# YOUR TASK
Repeat the listing below word for word, keeping every line in its original order.

# WORKING DATA

/---

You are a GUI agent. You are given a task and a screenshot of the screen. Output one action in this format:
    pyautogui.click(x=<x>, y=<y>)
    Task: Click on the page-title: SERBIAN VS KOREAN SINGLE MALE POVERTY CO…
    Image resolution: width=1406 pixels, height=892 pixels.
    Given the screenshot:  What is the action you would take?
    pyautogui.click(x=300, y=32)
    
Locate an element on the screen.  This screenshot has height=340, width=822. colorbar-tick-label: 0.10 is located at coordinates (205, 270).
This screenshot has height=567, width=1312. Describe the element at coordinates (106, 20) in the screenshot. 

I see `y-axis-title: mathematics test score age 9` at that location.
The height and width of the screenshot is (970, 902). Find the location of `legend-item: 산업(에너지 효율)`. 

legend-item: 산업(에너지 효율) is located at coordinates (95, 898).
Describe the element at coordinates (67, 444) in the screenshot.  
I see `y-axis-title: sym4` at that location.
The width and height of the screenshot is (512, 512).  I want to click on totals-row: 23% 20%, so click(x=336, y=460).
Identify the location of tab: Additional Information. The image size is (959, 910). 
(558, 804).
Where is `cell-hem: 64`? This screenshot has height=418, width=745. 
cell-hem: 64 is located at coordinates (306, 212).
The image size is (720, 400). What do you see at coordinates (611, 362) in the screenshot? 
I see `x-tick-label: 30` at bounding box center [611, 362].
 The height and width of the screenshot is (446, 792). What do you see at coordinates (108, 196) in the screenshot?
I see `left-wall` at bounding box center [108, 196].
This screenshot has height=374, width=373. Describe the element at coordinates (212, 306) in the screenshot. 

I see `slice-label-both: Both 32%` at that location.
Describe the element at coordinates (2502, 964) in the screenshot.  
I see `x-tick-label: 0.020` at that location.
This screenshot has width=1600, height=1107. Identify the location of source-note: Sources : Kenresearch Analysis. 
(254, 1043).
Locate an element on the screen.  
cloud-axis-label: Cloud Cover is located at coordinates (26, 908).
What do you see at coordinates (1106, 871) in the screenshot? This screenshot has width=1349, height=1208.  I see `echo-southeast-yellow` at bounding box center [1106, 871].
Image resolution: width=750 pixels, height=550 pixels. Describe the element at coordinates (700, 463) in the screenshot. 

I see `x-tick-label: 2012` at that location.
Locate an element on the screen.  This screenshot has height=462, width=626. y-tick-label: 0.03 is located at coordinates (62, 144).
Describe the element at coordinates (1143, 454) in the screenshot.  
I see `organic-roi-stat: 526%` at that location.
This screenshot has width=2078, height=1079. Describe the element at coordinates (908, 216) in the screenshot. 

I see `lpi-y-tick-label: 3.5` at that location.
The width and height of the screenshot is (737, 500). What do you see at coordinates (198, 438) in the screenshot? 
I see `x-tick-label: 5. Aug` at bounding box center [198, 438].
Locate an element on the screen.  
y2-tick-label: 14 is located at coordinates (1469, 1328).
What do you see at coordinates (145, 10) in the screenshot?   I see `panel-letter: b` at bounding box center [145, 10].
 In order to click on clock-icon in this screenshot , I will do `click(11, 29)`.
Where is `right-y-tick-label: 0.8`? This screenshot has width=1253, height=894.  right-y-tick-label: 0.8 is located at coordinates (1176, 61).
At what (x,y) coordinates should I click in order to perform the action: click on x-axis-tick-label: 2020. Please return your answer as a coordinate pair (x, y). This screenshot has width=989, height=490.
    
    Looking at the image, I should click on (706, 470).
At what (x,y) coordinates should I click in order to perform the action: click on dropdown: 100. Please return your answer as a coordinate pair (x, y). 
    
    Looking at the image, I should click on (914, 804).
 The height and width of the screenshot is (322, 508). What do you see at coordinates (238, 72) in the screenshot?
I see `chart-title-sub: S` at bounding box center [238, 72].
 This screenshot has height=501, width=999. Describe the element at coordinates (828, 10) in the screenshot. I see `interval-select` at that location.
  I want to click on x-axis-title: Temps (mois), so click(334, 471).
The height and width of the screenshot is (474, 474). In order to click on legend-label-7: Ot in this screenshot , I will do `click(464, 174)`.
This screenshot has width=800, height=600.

\---

# SOLVED PROBLEM
You are a GUI agent. You are given a task and a screenshot of the screen. Output one action in this format:
    pyautogui.click(x=<x>, y=<y>)
    Task: Click on the page-title: SERBIAN VS KOREAN SINGLE MALE POVERTY CO…
    Image resolution: width=1406 pixels, height=892 pixels.
    Given the screenshot:  What is the action you would take?
    pyautogui.click(x=300, y=32)
    
Locate an element on the screen.  This screenshot has height=340, width=822. colorbar-tick-label: 0.10 is located at coordinates (205, 270).
This screenshot has height=567, width=1312. Describe the element at coordinates (106, 20) in the screenshot. 

I see `y-axis-title: mathematics test score age 9` at that location.
The height and width of the screenshot is (970, 902). Find the location of `legend-item: 산업(에너지 효율)`. 

legend-item: 산업(에너지 효율) is located at coordinates (95, 898).
Describe the element at coordinates (67, 444) in the screenshot.  
I see `y-axis-title: sym4` at that location.
The width and height of the screenshot is (512, 512).  I want to click on totals-row: 23% 20%, so click(x=336, y=460).
Identify the location of tab: Additional Information. The image size is (959, 910). 
(558, 804).
Where is `cell-hem: 64`? This screenshot has height=418, width=745. 
cell-hem: 64 is located at coordinates (306, 212).
The image size is (720, 400). What do you see at coordinates (611, 362) in the screenshot? 
I see `x-tick-label: 30` at bounding box center [611, 362].
 The height and width of the screenshot is (446, 792). What do you see at coordinates (108, 196) in the screenshot?
I see `left-wall` at bounding box center [108, 196].
This screenshot has height=374, width=373. Describe the element at coordinates (212, 306) in the screenshot. 

I see `slice-label-both: Both 32%` at that location.
Describe the element at coordinates (2502, 964) in the screenshot.  
I see `x-tick-label: 0.020` at that location.
This screenshot has width=1600, height=1107. Identify the location of source-note: Sources : Kenresearch Analysis. 
(254, 1043).
Locate an element on the screen.  
cloud-axis-label: Cloud Cover is located at coordinates (26, 908).
What do you see at coordinates (1106, 871) in the screenshot? This screenshot has width=1349, height=1208.  I see `echo-southeast-yellow` at bounding box center [1106, 871].
Image resolution: width=750 pixels, height=550 pixels. Describe the element at coordinates (700, 463) in the screenshot. 

I see `x-tick-label: 2012` at that location.
Locate an element on the screen.  This screenshot has height=462, width=626. y-tick-label: 0.03 is located at coordinates (62, 144).
Describe the element at coordinates (1143, 454) in the screenshot.  
I see `organic-roi-stat: 526%` at that location.
This screenshot has width=2078, height=1079. Describe the element at coordinates (908, 216) in the screenshot. 

I see `lpi-y-tick-label: 3.5` at that location.
The width and height of the screenshot is (737, 500). What do you see at coordinates (198, 438) in the screenshot? 
I see `x-tick-label: 5. Aug` at bounding box center [198, 438].
Locate an element on the screen.  
y2-tick-label: 14 is located at coordinates (1469, 1328).
What do you see at coordinates (145, 10) in the screenshot?   I see `panel-letter: b` at bounding box center [145, 10].
 In order to click on clock-icon in this screenshot , I will do `click(11, 29)`.
Where is `right-y-tick-label: 0.8`? This screenshot has width=1253, height=894.  right-y-tick-label: 0.8 is located at coordinates (1176, 61).
At what (x,y) coordinates should I click in order to perform the action: click on x-axis-tick-label: 2020. Please return your answer as a coordinate pair (x, y). This screenshot has width=989, height=490.
    
    Looking at the image, I should click on (706, 470).
At what (x,y) coordinates should I click in order to perform the action: click on dropdown: 100. Please return your answer as a coordinate pair (x, y). 
    
    Looking at the image, I should click on (914, 804).
 The height and width of the screenshot is (322, 508). What do you see at coordinates (238, 72) in the screenshot?
I see `chart-title-sub: S` at bounding box center [238, 72].
 This screenshot has height=501, width=999. Describe the element at coordinates (828, 10) in the screenshot. I see `interval-select` at that location.
  I want to click on x-axis-title: Temps (mois), so click(334, 471).
The height and width of the screenshot is (474, 474). In order to click on legend-label-7: Ot in this screenshot , I will do `click(464, 174)`.
This screenshot has width=800, height=600.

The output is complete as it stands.